Martha returns to House's office with some unexpected news: Broda agreed to let them CT the stepdad's brain after all! She cleverly appealed to Broda's ego in her argument, and House has no choice but to give her a gruff "good work." As the CDC people wrap stepdad up in a special isolation gurney, Martha says it looks like honesty was the best policy after all. She may have spoken too soon, tough, as the CDC guys suddenly stop the gurney and take a closer look at the stepdad. Contamination controls be damned, House walks in to ask what's wrong. Broda points out a bunch of smallpox pustules on stepdad's neck, which means stepdad is "too dangerous" to transport to the CT scan for something that Broda seems pretty damn sure isn't going to show up anyway, since this just proves all the more to him that it's smallpox and not some stupid tuberculosis.
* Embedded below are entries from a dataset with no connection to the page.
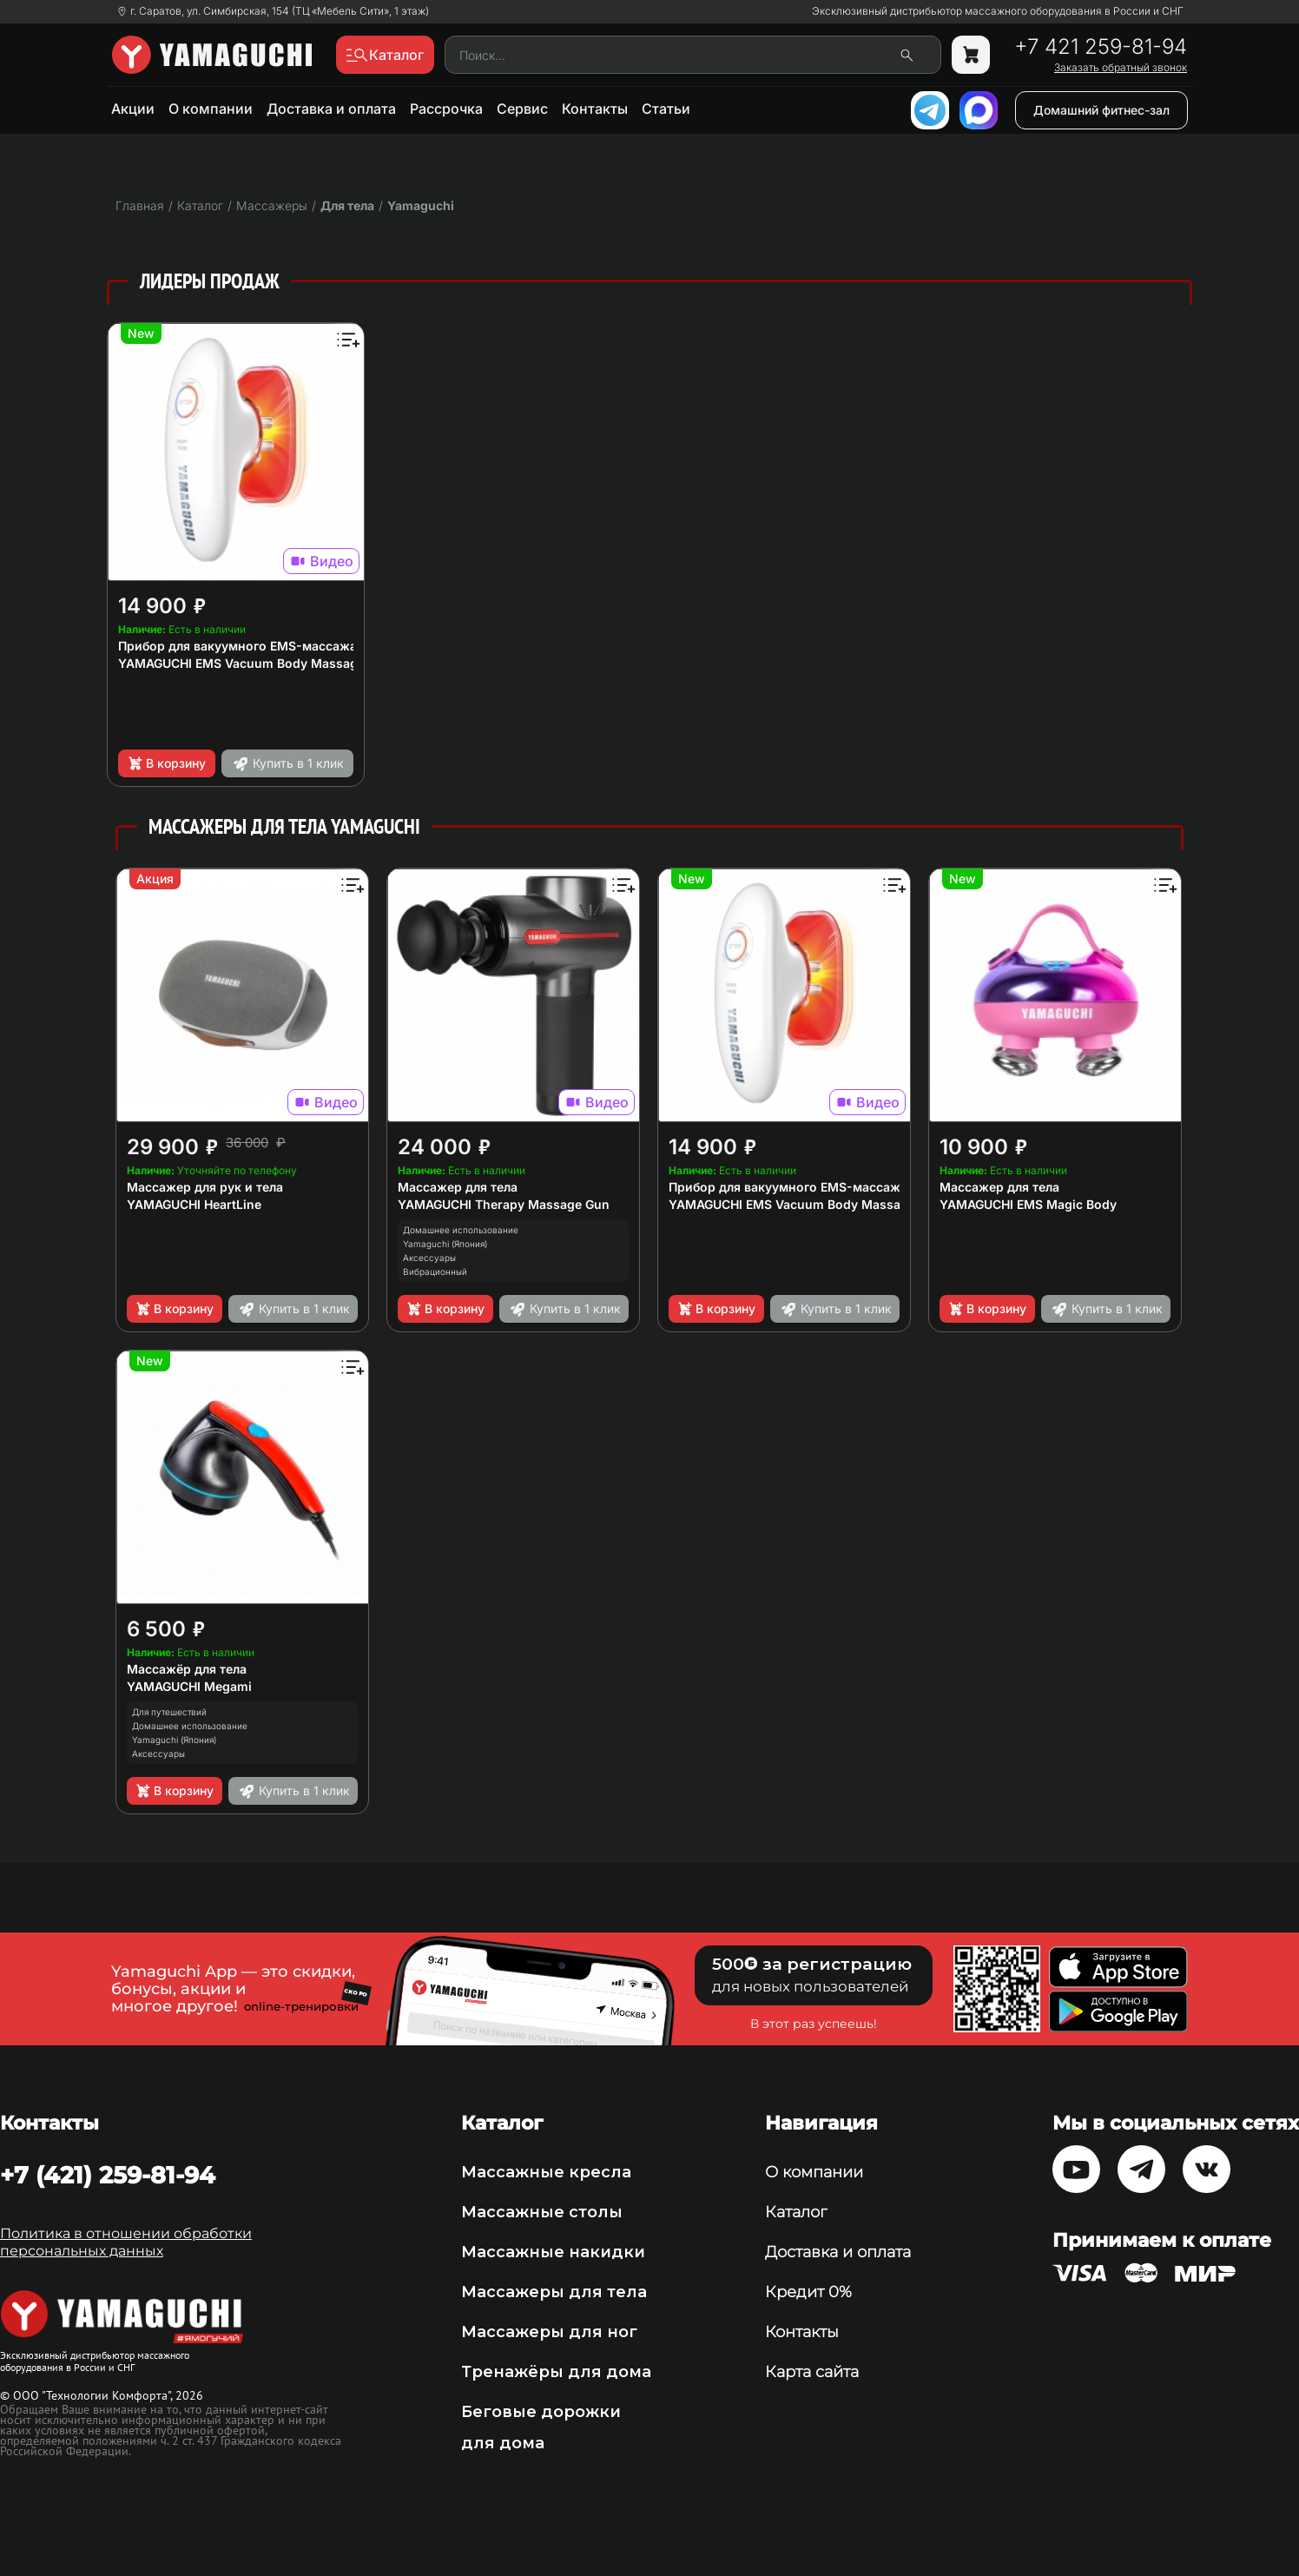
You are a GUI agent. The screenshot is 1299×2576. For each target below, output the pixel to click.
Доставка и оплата (331, 108)
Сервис (522, 108)
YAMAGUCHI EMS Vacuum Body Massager (244, 663)
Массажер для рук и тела (205, 1186)
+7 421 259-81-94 (1100, 47)
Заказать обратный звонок (1120, 68)
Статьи (666, 108)
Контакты (595, 108)
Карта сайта (812, 2371)
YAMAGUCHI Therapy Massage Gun (504, 1204)
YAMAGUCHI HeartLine (194, 1204)
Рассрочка (446, 108)
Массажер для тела (458, 1186)
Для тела (347, 205)
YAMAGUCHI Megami (189, 1686)
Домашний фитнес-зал (1101, 109)
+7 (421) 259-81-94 (107, 2175)
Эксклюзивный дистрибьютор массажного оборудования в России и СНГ (998, 11)
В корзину (166, 763)
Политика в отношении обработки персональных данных (126, 2242)
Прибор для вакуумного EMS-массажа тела (252, 645)
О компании (210, 108)
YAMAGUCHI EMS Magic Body (1028, 1204)
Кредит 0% (808, 2292)
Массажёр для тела (187, 1668)
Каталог (796, 2212)
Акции (133, 108)
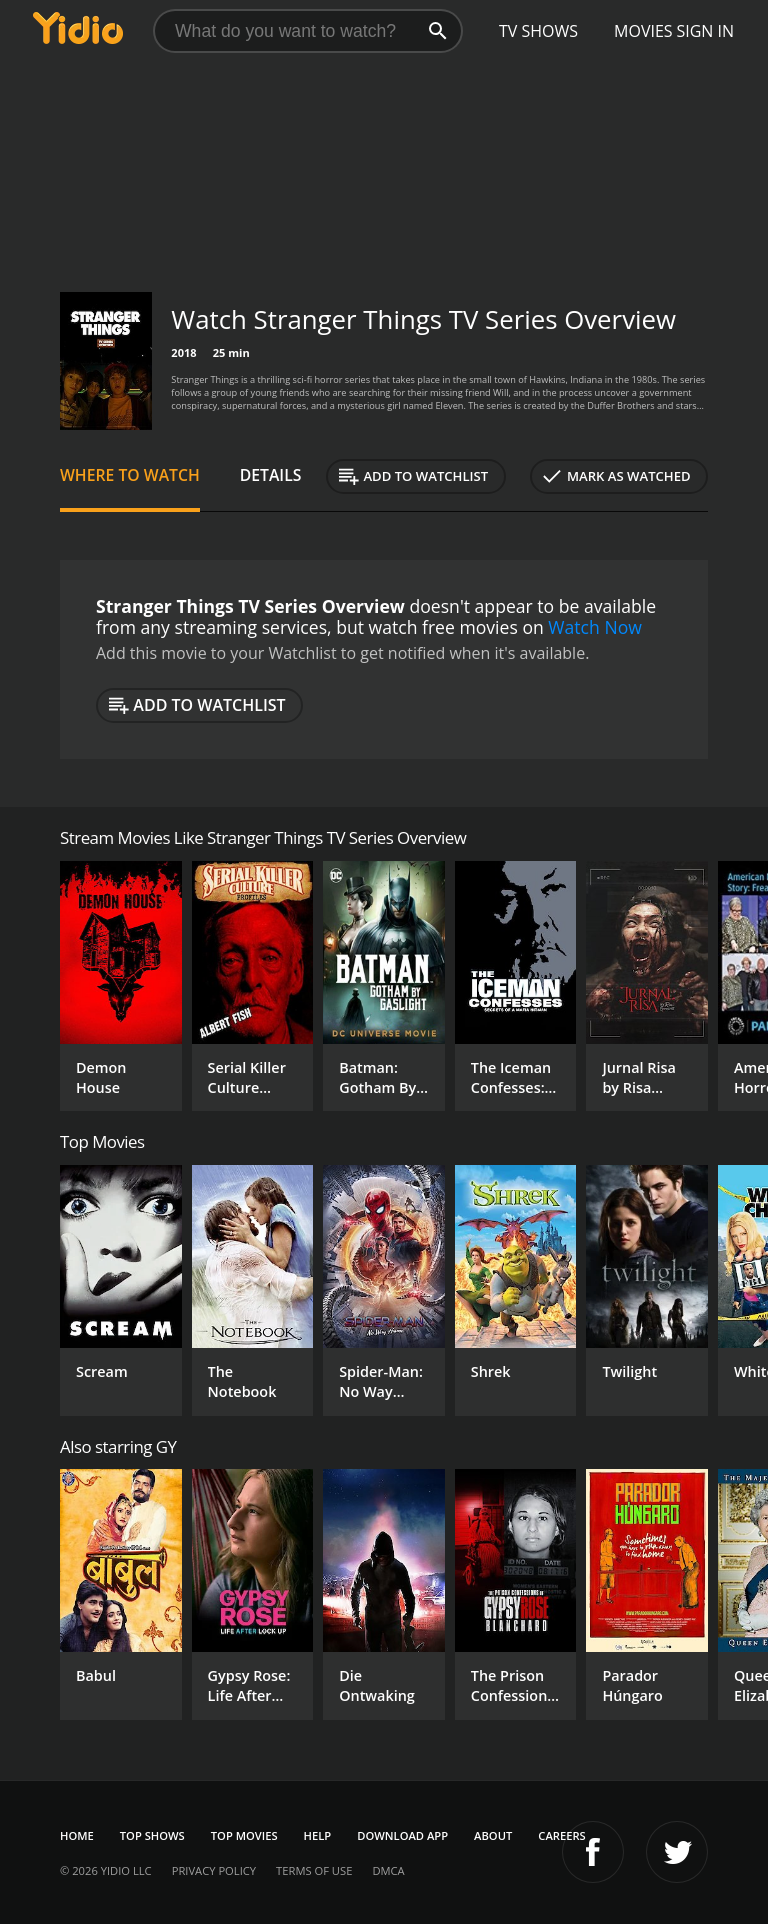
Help (318, 1835)
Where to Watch (130, 475)
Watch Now (595, 627)
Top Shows (152, 1835)
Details (271, 475)
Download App (402, 1835)
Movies (643, 31)
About (493, 1835)
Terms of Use (314, 1870)
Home (77, 1835)
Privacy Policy (214, 1870)
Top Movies (244, 1835)
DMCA (388, 1870)
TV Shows (538, 31)
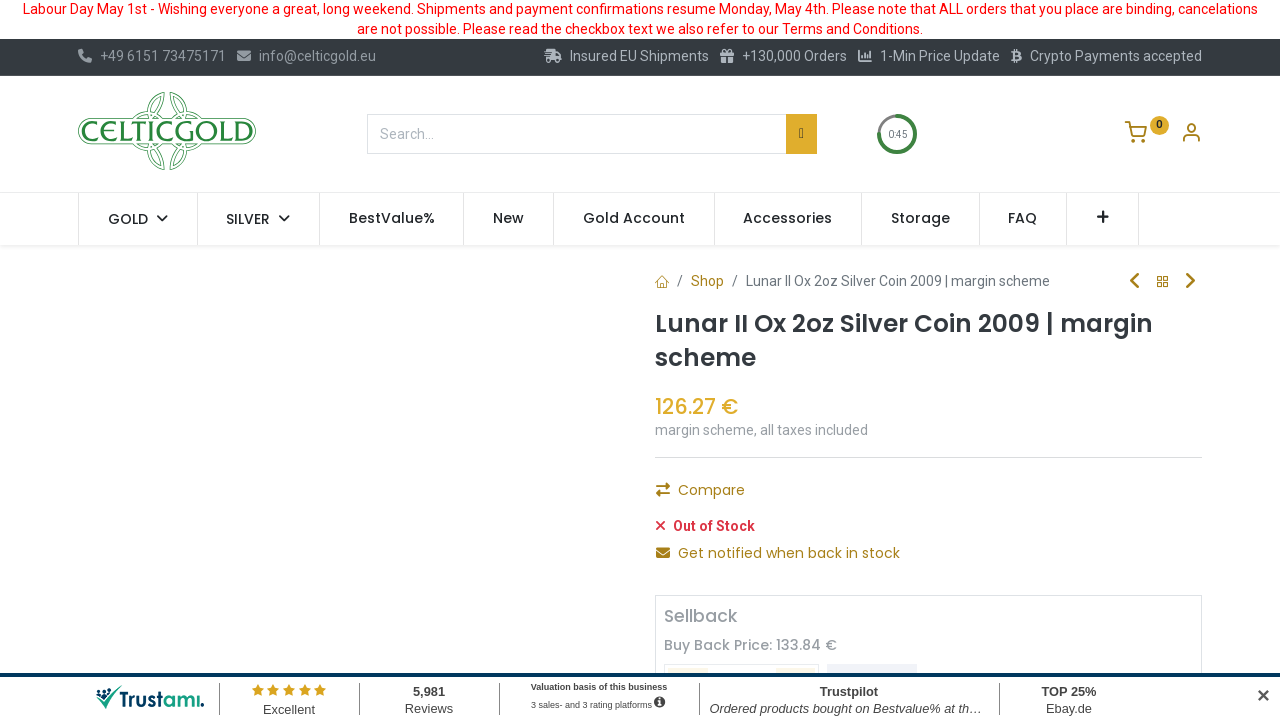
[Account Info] (1191, 135)
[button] (1102, 219)
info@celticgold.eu (306, 56)
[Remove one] (679, 496)
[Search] (801, 134)
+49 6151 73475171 (152, 56)
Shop (707, 281)
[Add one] (787, 496)
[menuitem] (392, 219)
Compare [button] (700, 542)
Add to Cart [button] (900, 496)
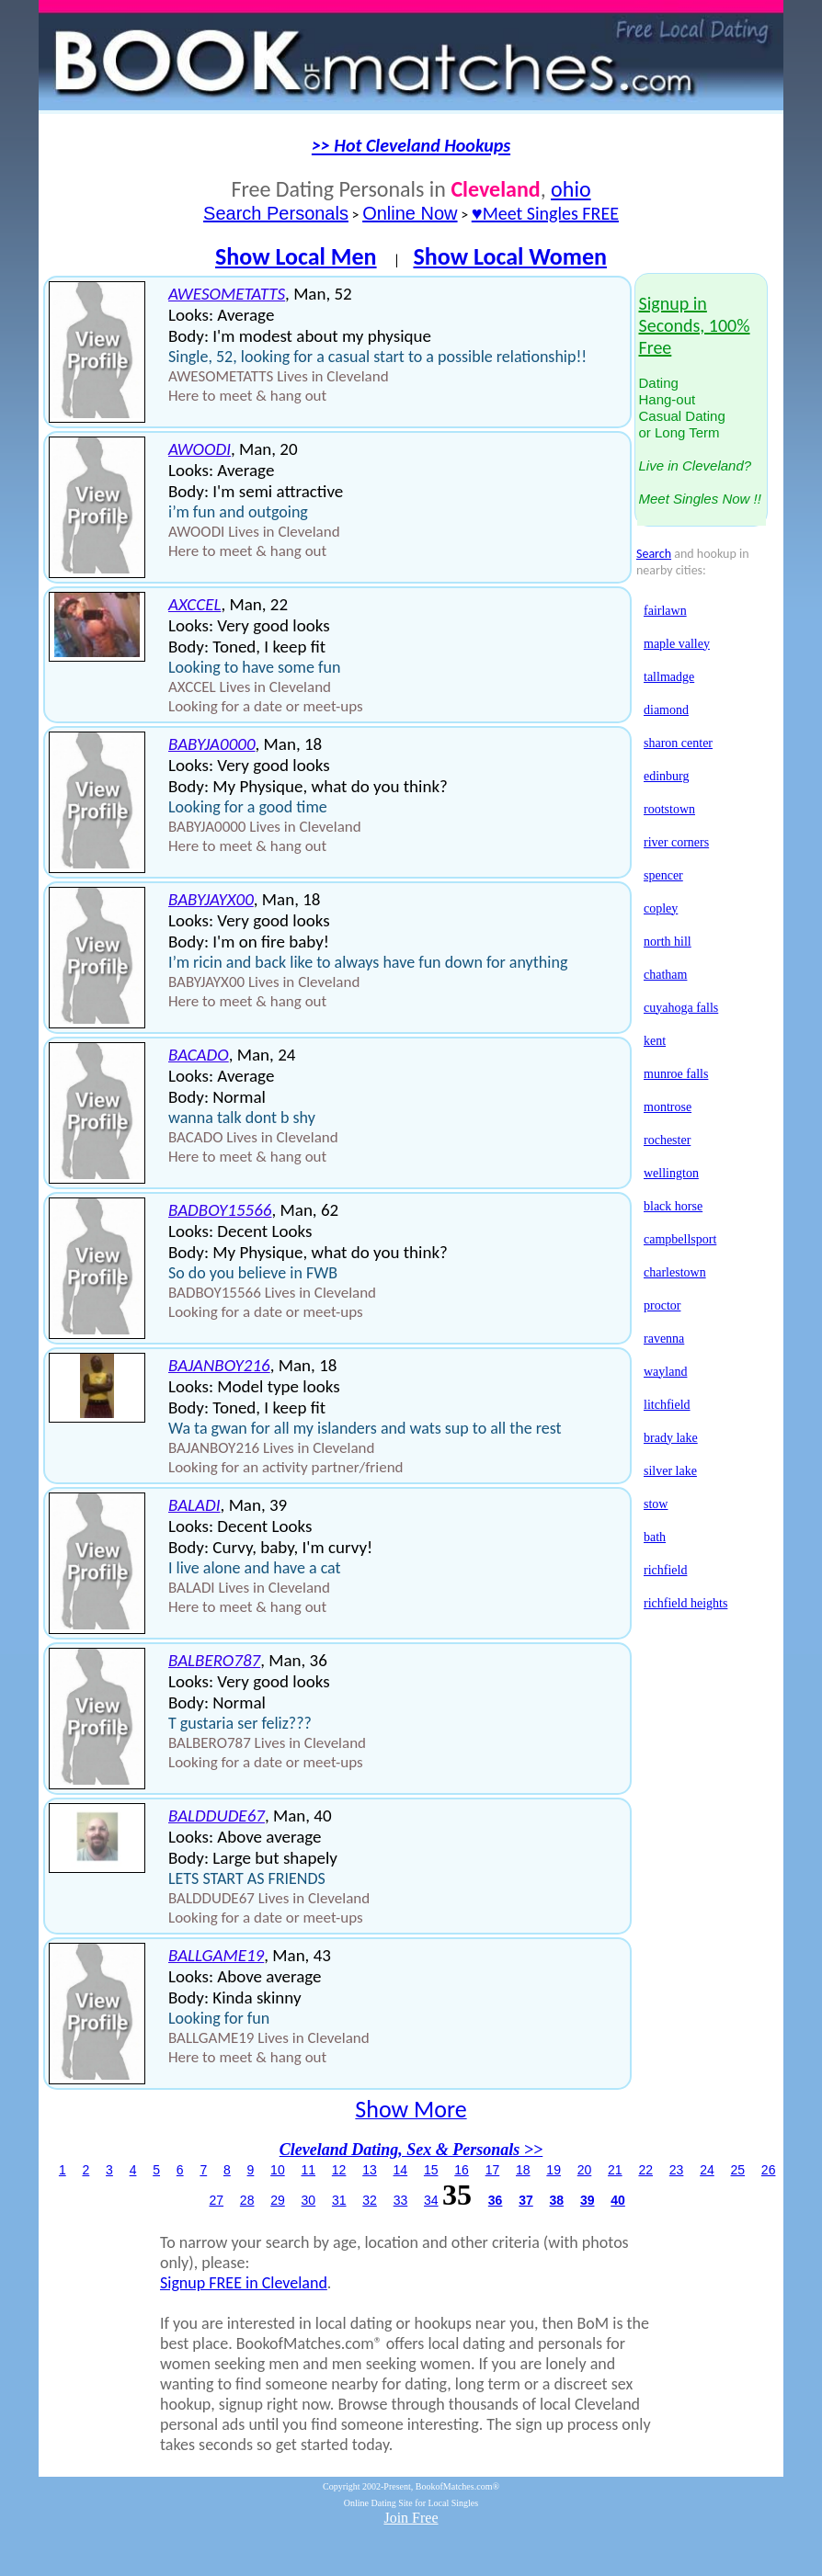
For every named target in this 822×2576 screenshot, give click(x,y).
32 (369, 2200)
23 (676, 2169)
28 (247, 2200)
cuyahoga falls (681, 1008)
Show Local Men (296, 256)
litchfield (667, 1405)
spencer (663, 875)
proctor (662, 1305)
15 (431, 2169)
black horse (673, 1206)
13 (369, 2169)
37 (526, 2200)
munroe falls (676, 1074)
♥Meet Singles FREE (545, 213)
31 (339, 2200)
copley (661, 908)
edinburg (667, 776)
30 (309, 2200)
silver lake (670, 1471)
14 (401, 2169)
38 (557, 2200)
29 (277, 2200)
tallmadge (669, 677)
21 (615, 2169)
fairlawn (665, 611)
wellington (671, 1173)
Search (653, 554)
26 (768, 2169)
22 (645, 2169)
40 (618, 2200)
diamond (666, 710)
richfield (665, 1570)
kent (655, 1041)
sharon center (678, 743)
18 (523, 2169)
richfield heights (685, 1603)
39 (587, 2200)
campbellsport (680, 1239)
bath (655, 1537)
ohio (570, 189)
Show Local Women (510, 256)
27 (217, 2200)
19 (553, 2169)
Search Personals (275, 213)
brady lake (671, 1438)
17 (492, 2169)
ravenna (664, 1338)
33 (401, 2200)
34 (431, 2200)
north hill (667, 941)
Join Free (410, 2517)
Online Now (409, 213)
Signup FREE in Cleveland (243, 2283)
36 (495, 2200)
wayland (665, 1372)
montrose (667, 1107)
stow (656, 1504)
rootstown (669, 809)
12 (339, 2169)
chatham (665, 975)
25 (738, 2169)
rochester (667, 1140)
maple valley (677, 644)
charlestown (675, 1272)
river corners (676, 842)
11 (308, 2169)
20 (584, 2169)
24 (707, 2169)
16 (461, 2169)
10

After the break, stepdad is quickly dying from "full-blown smallpox" in his isolation room while Julie isn't doing much better in hers. House says it looks like they have smallpox after all, so their work here is done. But since they have to stay there for another ten hours or so anyway, Martha thinks they should just keep working. House and Foreman don't share her enthusiasm, so she goes to Broda on her own and begs him to let her look at the rash under Julie's arm and see how it's progressed. She says simply looking at it through the glass isn't enough. Broda doesn't care. So Martha just has to stand outside the isolation wing and stare in at Julie, who gets a little creeped out and asks what her deal is. Martha asks if Julie is feeling well enough to get out of bed and show her the rash. Julie doesn't even make it out of bed before Martha stops her and notices that the soles of Julie's bare feet have no lesions on them. "Who cares? They're everywhere else. This is torture," poor Julie says. Martha just turns and walks away. Rude!
Does anyone care about the cancer kid and her lamb stuffed animal saga? I didn't think so. And yet, we still have to watch as Wilson holds up a stuffed lamb for the kid and claims it's Lamby. The kid totally falls for it and smiles and hugs her stuffed friend imposter as she agrees to let Wilson begin her treatment. Oh, but then it turns out that kids aren't as stupid as Wilson thought, as she asks him why Lamby is here and not her mother before she notices that this Lamby is different than her Lamby. "This isn't Lamby!" she cries, and launches a stuffed lamb missile at Wilson's chest. Wow, she's got a strong arm for a little girl with cancer.